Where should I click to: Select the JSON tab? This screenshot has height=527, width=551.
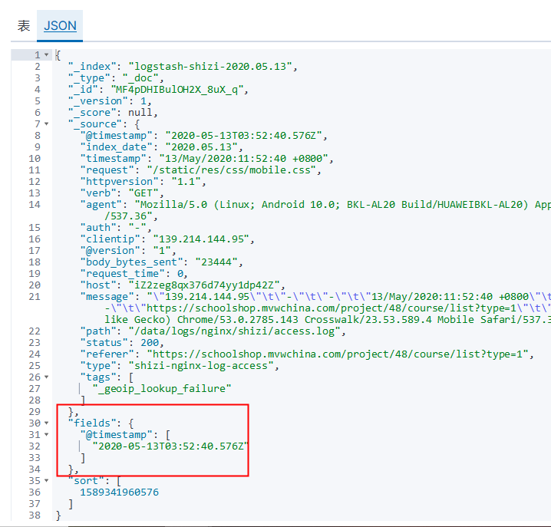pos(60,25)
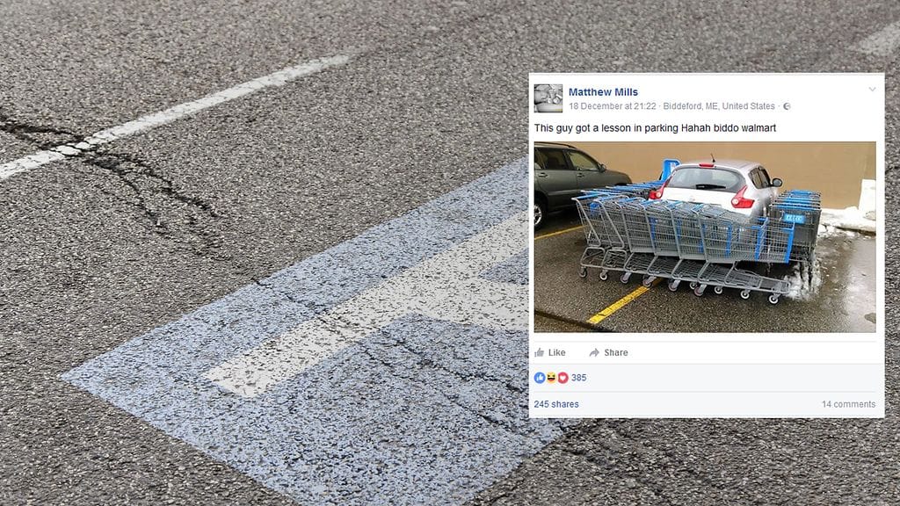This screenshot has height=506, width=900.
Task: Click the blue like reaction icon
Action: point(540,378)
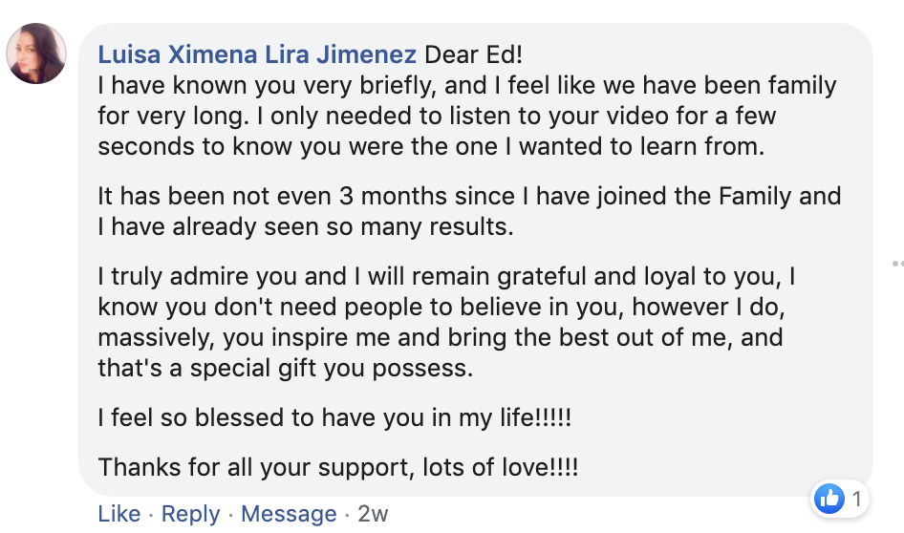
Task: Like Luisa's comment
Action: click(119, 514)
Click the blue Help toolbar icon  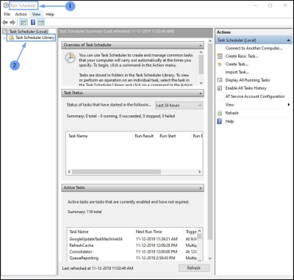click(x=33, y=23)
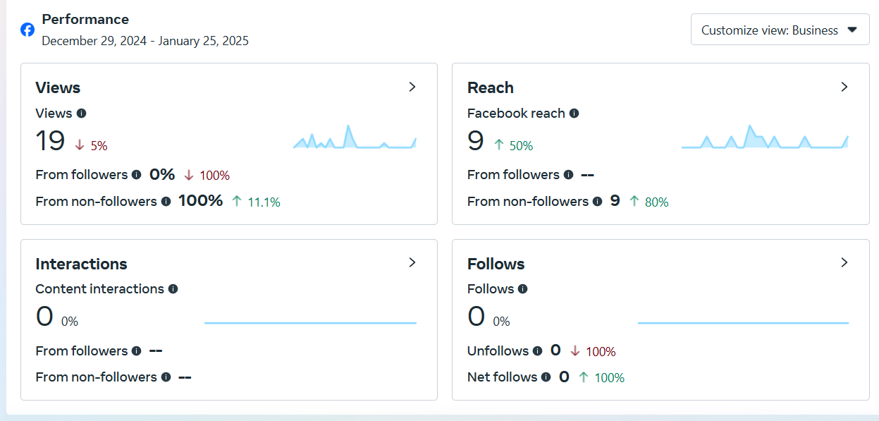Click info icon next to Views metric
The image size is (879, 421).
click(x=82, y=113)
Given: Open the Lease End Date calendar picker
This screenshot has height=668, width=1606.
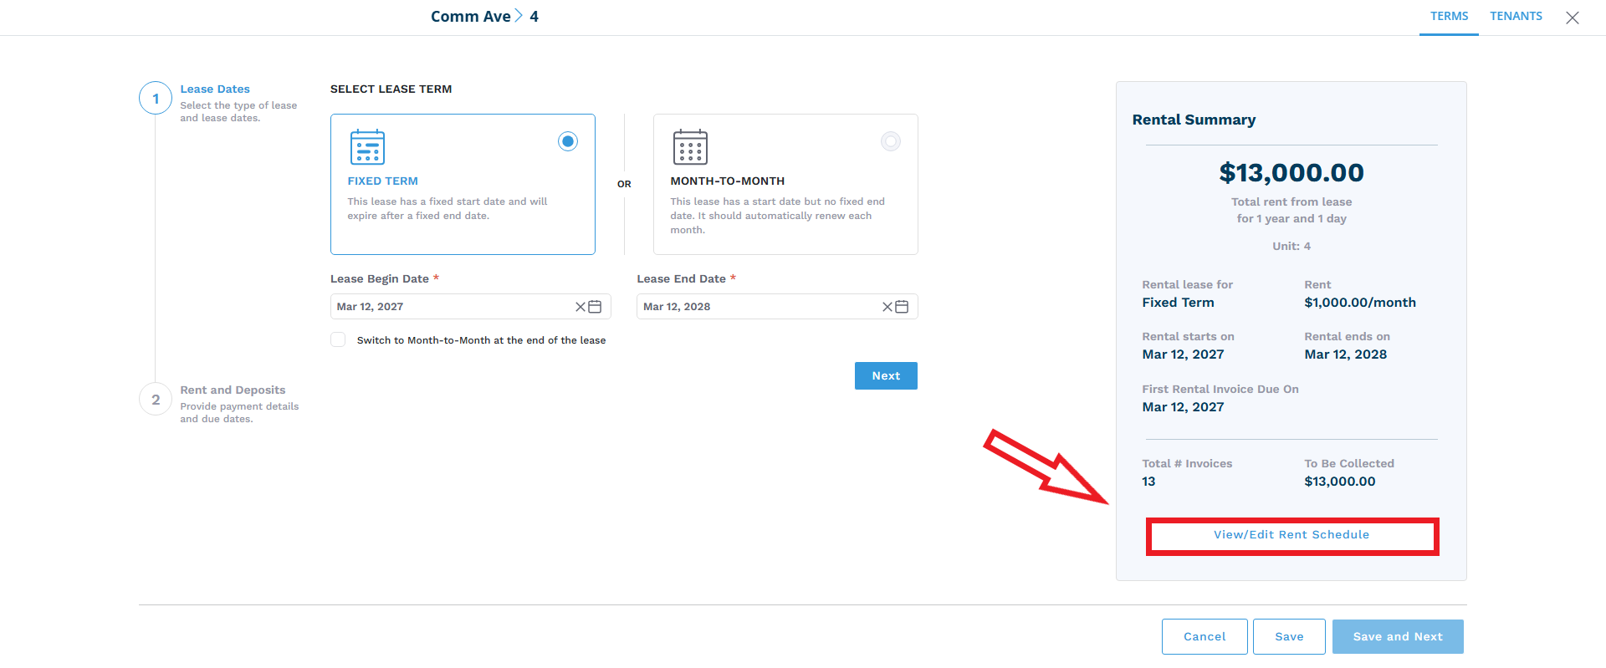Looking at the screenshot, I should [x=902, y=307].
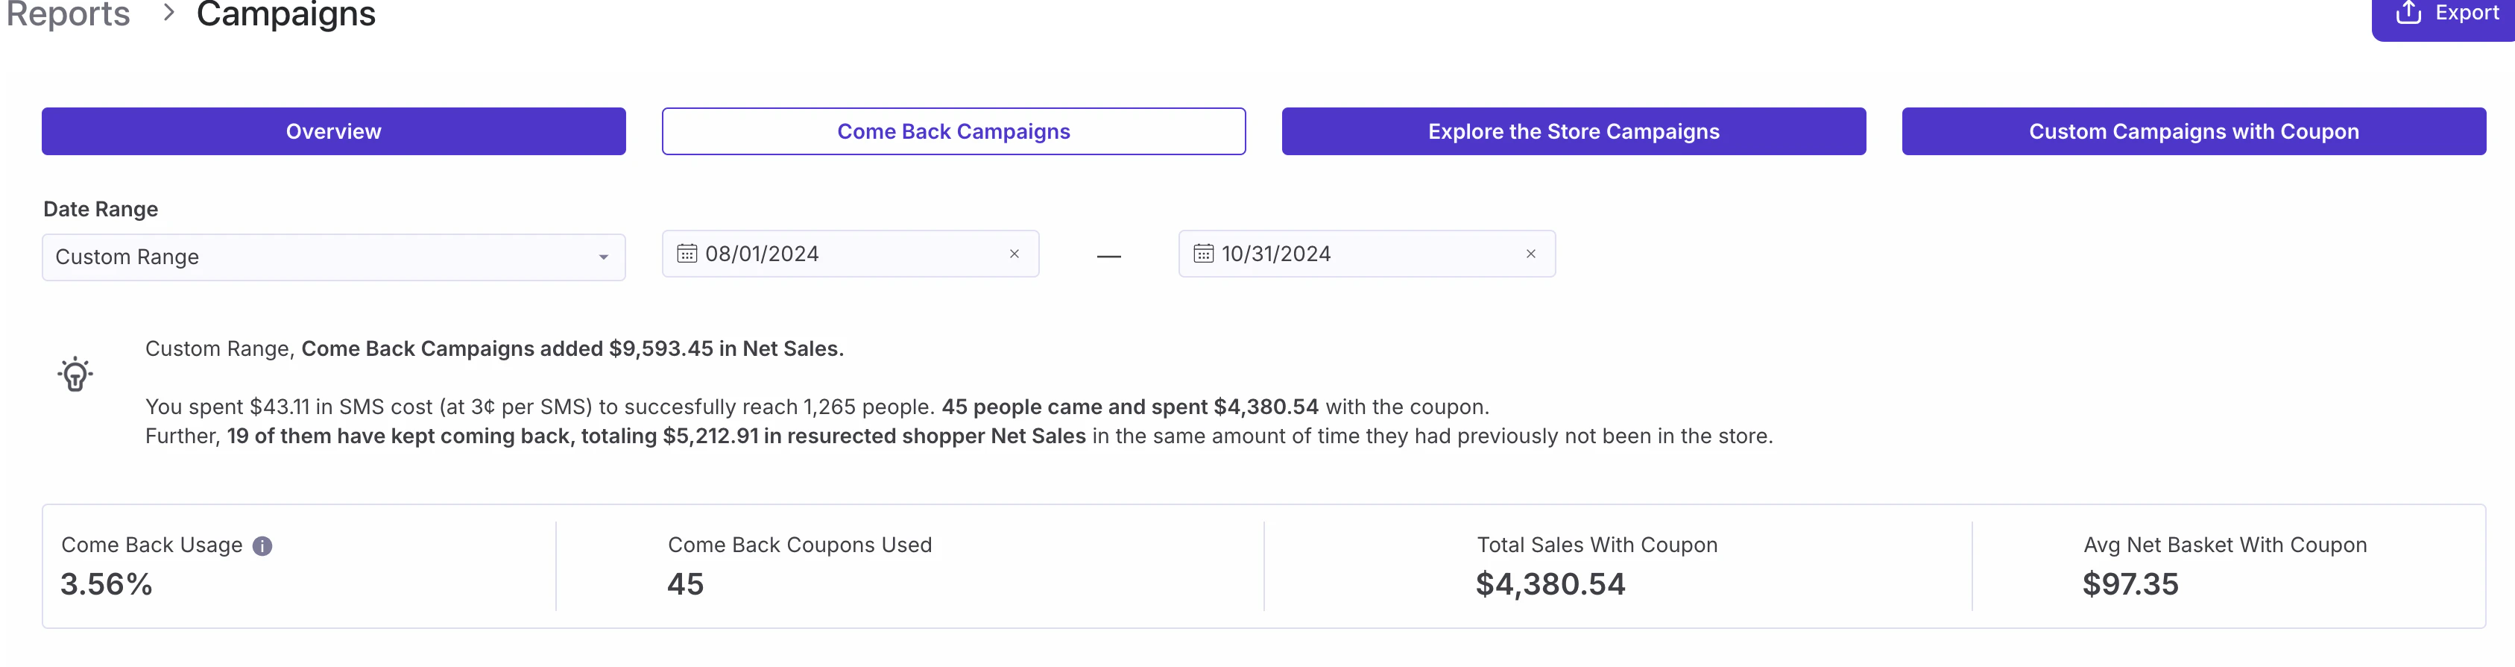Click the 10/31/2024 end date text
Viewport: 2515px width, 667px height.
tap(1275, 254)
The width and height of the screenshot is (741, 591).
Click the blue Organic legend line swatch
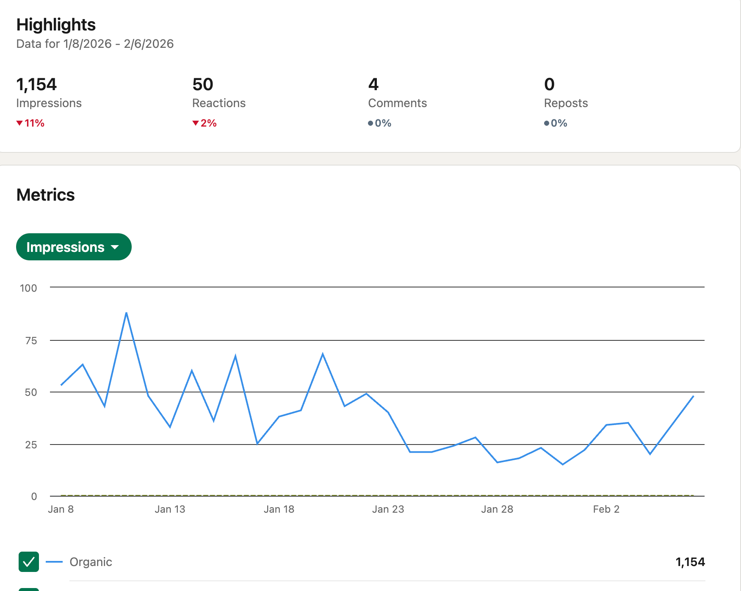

========

**Work instruction**:
Where a line contains "This screenshot has height=668, width=1606.", begin there and set down exactly each line through the end of the data above, omitting any pictures.

**Response area**:
This screenshot has height=668, width=1606.
Looking at the screenshot, I should [x=902, y=307].
Click the 10/31/2024 end date text
Viewport: 2515px width, 667px height.
tap(1275, 254)
The width and height of the screenshot is (741, 591).
Click the blue Organic legend line swatch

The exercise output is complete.